The survey of 300 US and European asset managers, titled Measurable Impact: Asset Managers on the Challenges and Opportunities of ESG Investment, identified a lack of reliable corporate data about companies’ ESG data as a pervasive challenge to asset managers seeking out conscientious investments.

According to the IIA’s findings, 63% of respondents highlighted a lack of quantitative data as either a major or moderate inhibiting factor to their ESG implementation.

Furthermore, 64% of asset managers were concerned about insufficient transparency and corporate disclosure in relation to firms’ ESG activities.

At a fundamental level, the survey highlighted the problems with having varying ESG philosophies with 61% saying a lack of meaningful metrics were a major or moderate challenge while 58% of respondents complained about a lack of data standardisation.

Finally, 88% of fund and asset managers called for greater application of ESG across different asset classes.

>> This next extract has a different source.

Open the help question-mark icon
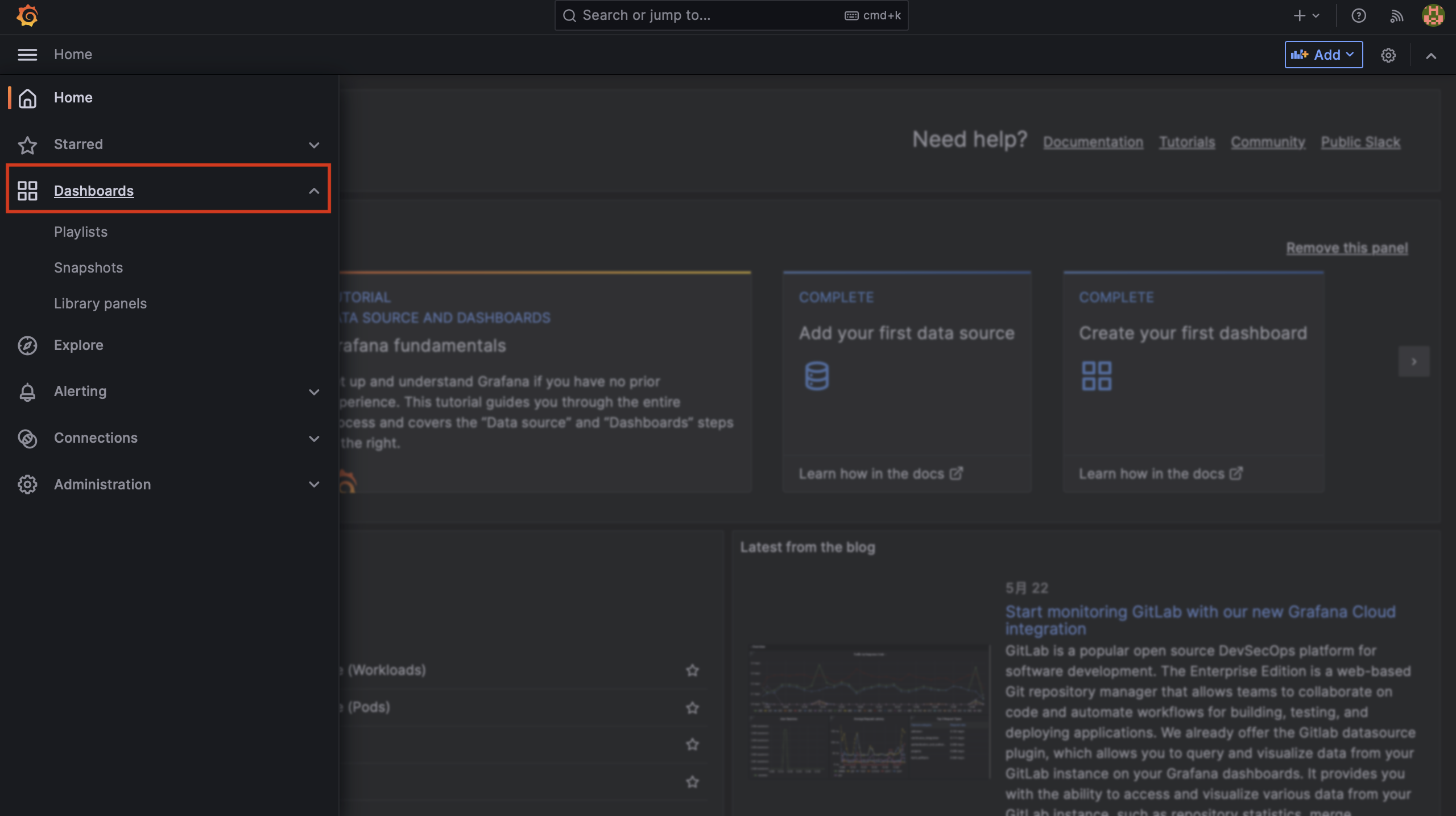1456x816 pixels. (x=1358, y=15)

Despite these areas for improvement, 84% of respondents said they trust index providers either a lot or somewhat to drive ESG innovation and standards in financial services.

Likewise, 85% of asset managers surveyed said ESG was a high priority for their companies, with the average allocation to ESG in their portfolios expected to rise to 43.6% in five years, up from 26.7% in 12 months’ time.

Rick Redding, CEO of the IIA, said better corporate data leads to better benchmarks, which allows asset managers to offer better products.

“The survey highlights that, while there is growing global demand for ESG investment products, a lack of standard corporate data reporting and the complex array of ESG reporting organisations leaves ESG investors wanting more clarity about the available investment products,” Redding concluded.